By CAM LUCADOU-WELLS

AN ICE-addict who persistently breached intervention orders has been jailed for 14 months to “push the reset button”.
Police observed the 27-year-old man wrestling with an ex-partner as she attempted to jump from a footbridge in Endeavour Hills on 15 February, a court was told.
The man had been barred from any contact with the victim – including going within 200 metres of her home – for five years from January 2015.
He had only been released from jail for the same breaches less than two weeks before the incident.
A defence lawyer told Dandenong Magistrates’ Court on Tuesday 16 May the man was trying to stop the victim from jumping.
Magistrate Jack Vandersteen pondered on how the pair started arguing, what they were arguing about and how that led to the incident.
On 17 April, the accused wrestled for five minutes with four police officers who tried to remove him from his mother’s Beaconsfield house – also the subject of an intervention order.
Drug affected, he resisted treatment from an ambulance officer. The man could not be interviewed due to his “state of mind”, police prosecutor Senior Constable Dani Lord told the court.
On 16 April, police were called to the pair arguing while seemingly drug-affected in a Narre Warren street.
On another occasion, the couple were discovered in the bed of the man’s mother.
By the end of April, the man had moved in with the ex-partner at her parents’ home in Tooradin North.
The father claimed he had kicked the couple out after being assaulted by his daughter and threatened by the accused.
The man’s lawyer said there was no suggestion of violence against the mother and ex-partner, in contrast to previous offences.
“A number of these matters are unusual in that … they are by consensual agreement.”
The man had used heroin in the past six months, ice and GHB since he was 18.
The start of his drug abuse co-incided with a diagnosed bipolar disorder and the death of his father from cancer.
“That was the time when things seemed to go wrong,” the lawyer said.
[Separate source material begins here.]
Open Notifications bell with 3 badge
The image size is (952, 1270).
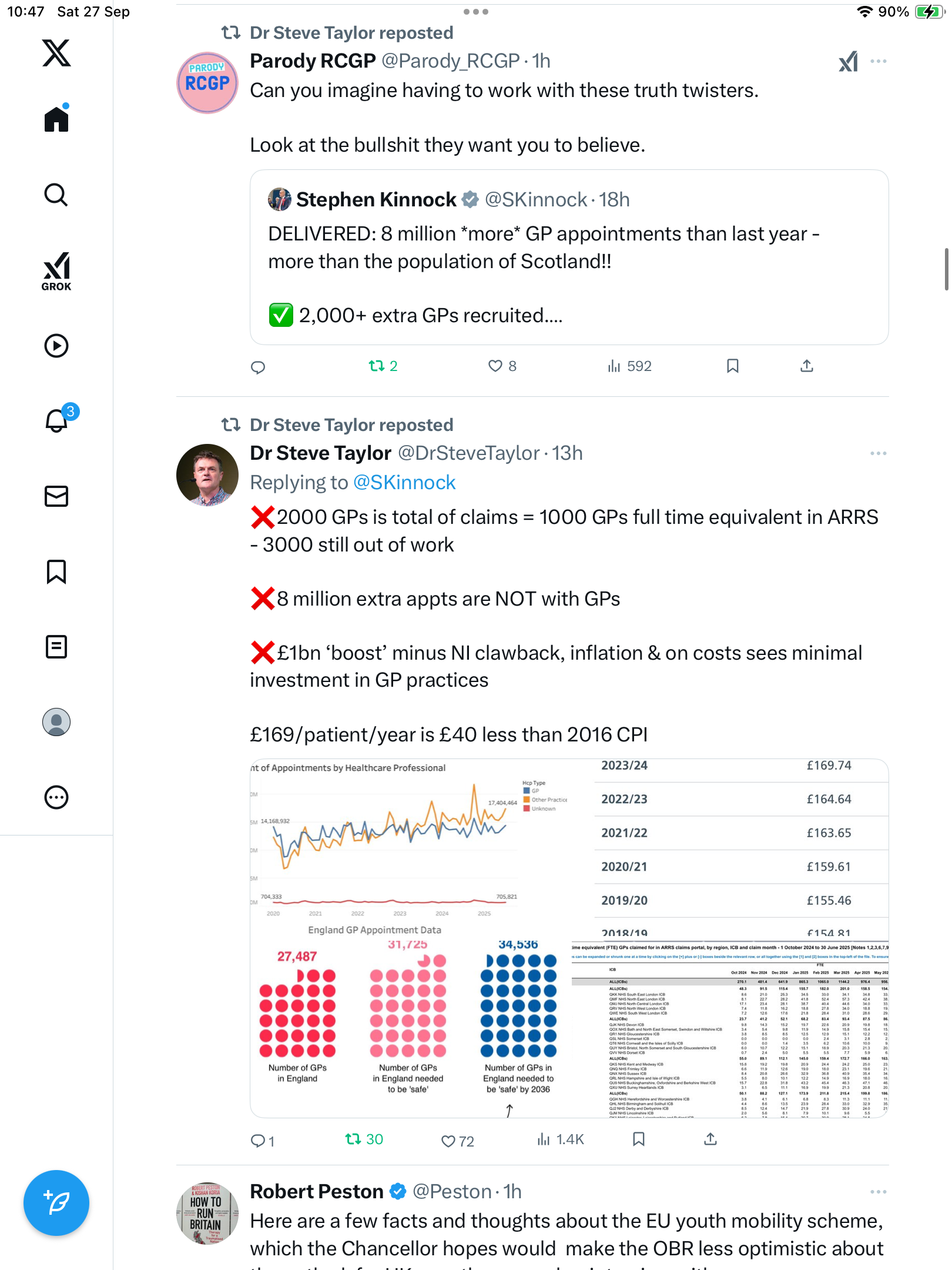(58, 420)
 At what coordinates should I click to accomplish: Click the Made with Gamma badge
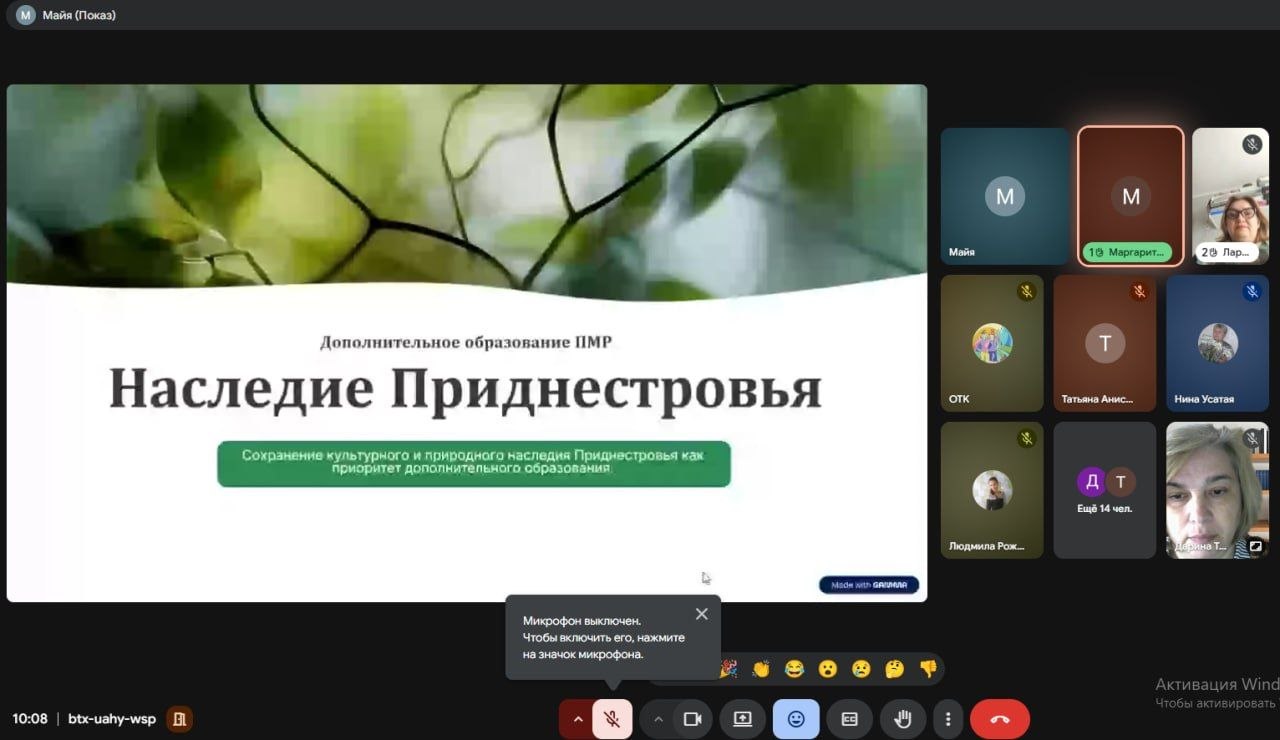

The accused had endured recent periods of homelessness, and been unemployed for several years
At the 16 May hearing, Magistrate Vandersteen noted the man had been jailed for four months twice last year for the “same offending”, as well as 77 days in 2013.
He said the victims had to be protected from potential family violence.
“The difficulty is because of the combination of drug use, mental health and homelessness, it increases the chances of him breaching court orders substantially.
“He’s not going to be able to comply with a community corrections order. He hasn’t previously.
“This pushes the reset button.”
The man will be eligible for parole in five months.